### Task objective
Retype the rows from the line with "settings sliders icon" to the line with "(x=247, y=29)", leaving out the pictures.

### Exercise data
● ● ● ●

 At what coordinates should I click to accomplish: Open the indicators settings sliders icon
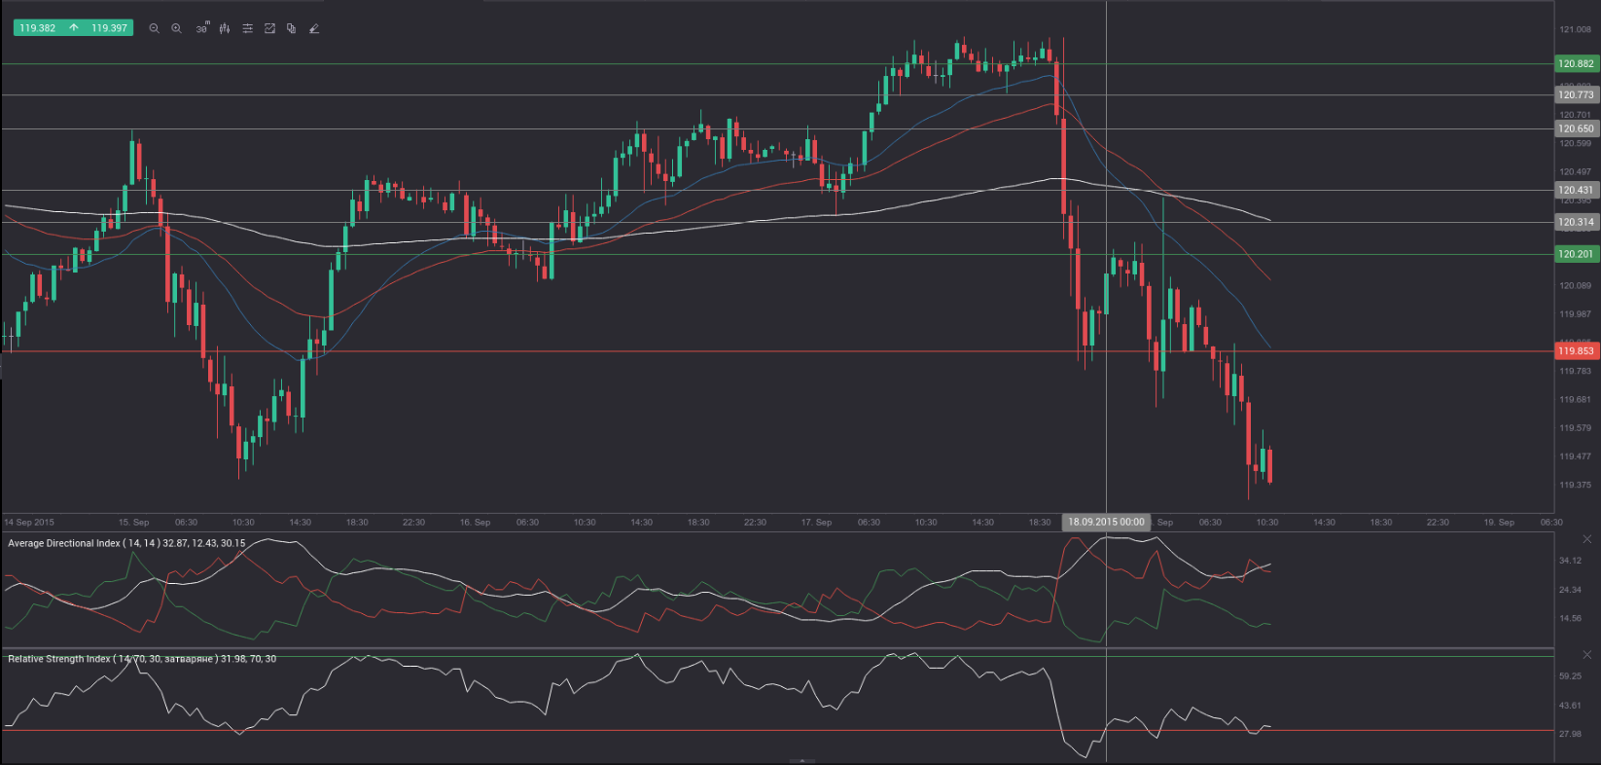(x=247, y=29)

● ● ● ●

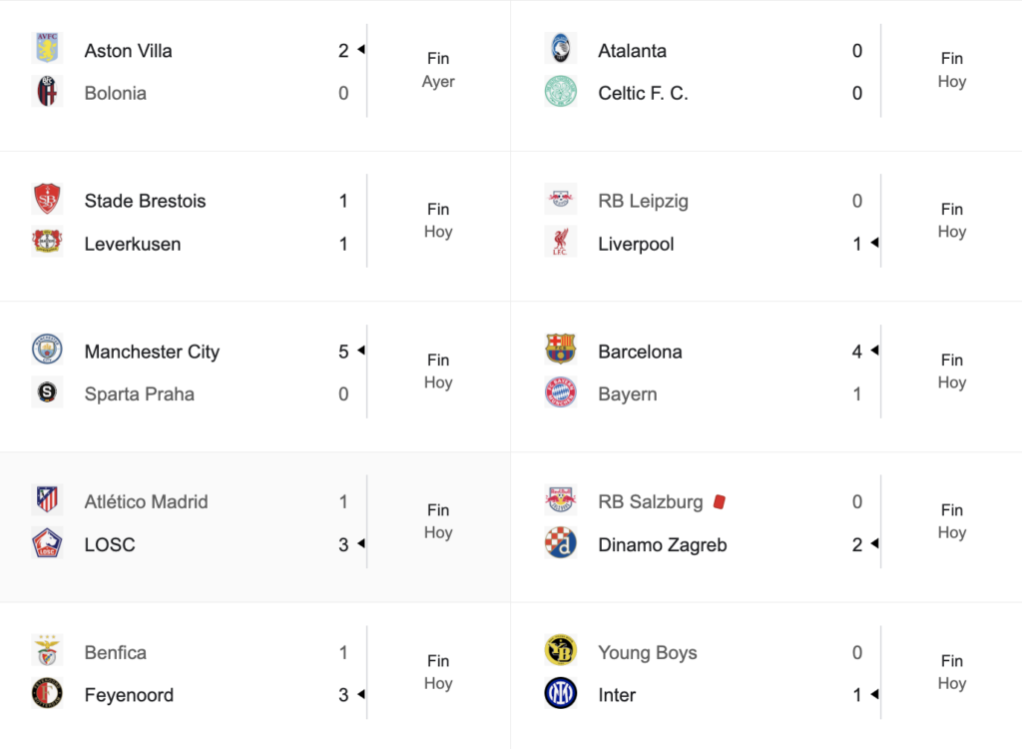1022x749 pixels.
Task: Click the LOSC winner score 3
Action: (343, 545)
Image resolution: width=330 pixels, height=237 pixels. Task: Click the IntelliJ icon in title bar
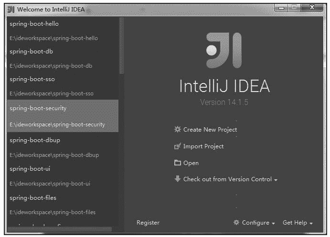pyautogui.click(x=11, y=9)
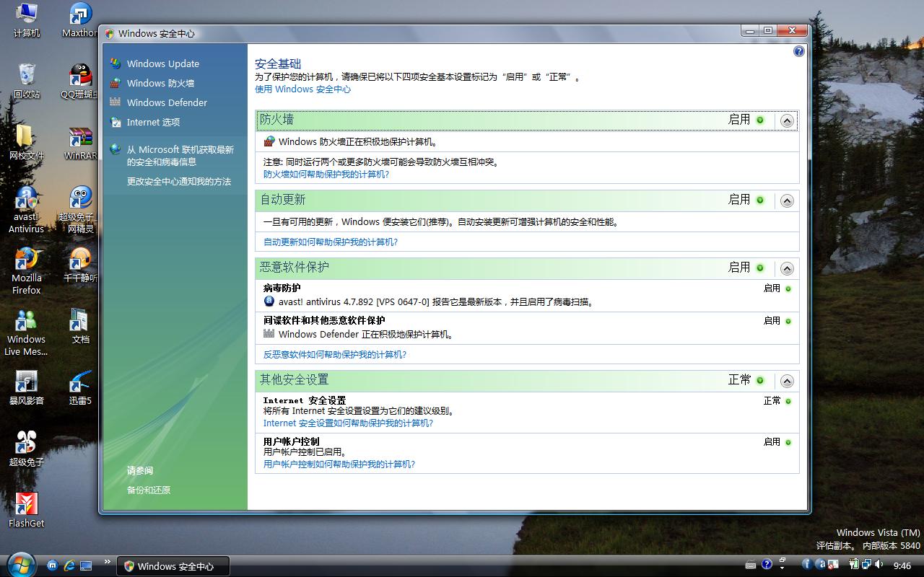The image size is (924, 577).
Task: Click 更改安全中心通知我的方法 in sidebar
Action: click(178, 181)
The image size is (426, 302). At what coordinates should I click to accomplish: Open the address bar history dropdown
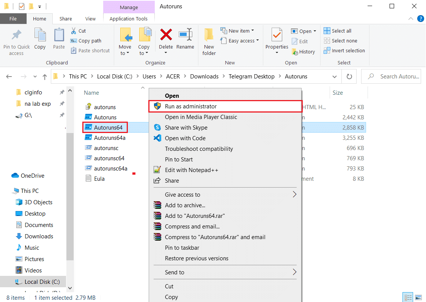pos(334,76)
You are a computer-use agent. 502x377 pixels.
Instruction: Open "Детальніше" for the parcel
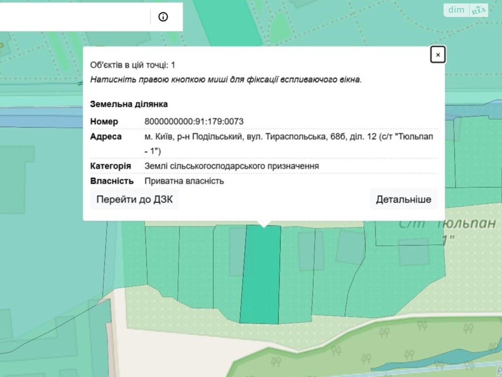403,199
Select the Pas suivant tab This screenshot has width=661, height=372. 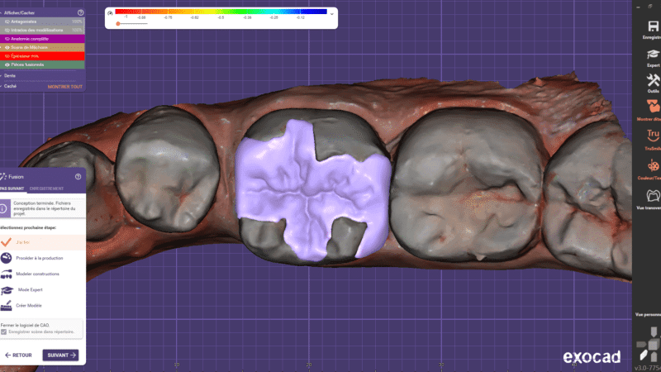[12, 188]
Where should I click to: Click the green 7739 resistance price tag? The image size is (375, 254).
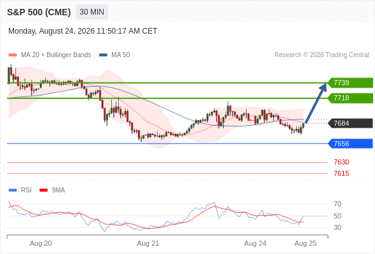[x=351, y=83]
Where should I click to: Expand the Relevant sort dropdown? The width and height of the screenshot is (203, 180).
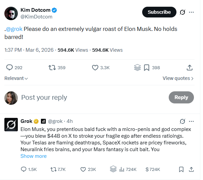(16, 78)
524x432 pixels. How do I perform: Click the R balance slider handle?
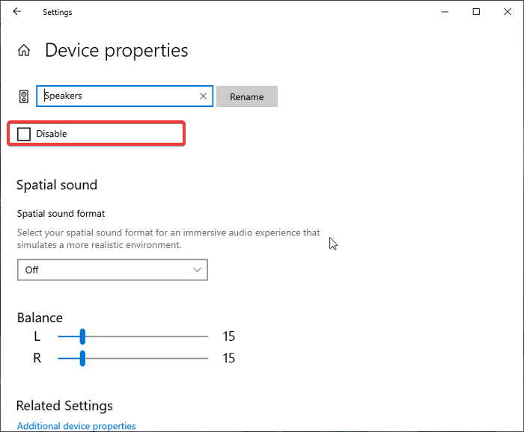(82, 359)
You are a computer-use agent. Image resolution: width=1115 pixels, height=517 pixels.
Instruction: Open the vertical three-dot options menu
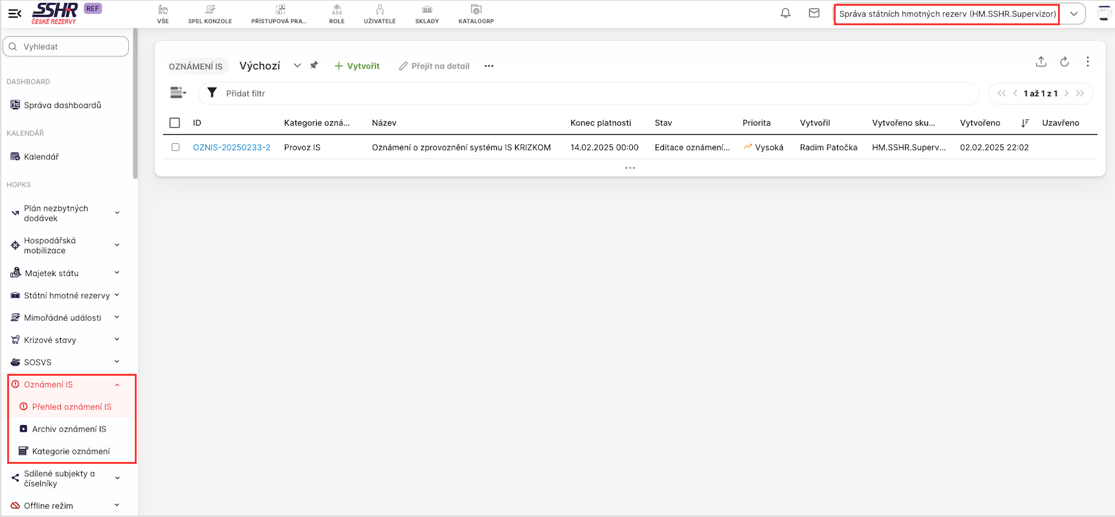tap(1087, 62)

● ● ● ●

### Answer for this exercise
 At what coordinates should I click to accomplish: Open the indicators settings sliders icon
(x=247, y=29)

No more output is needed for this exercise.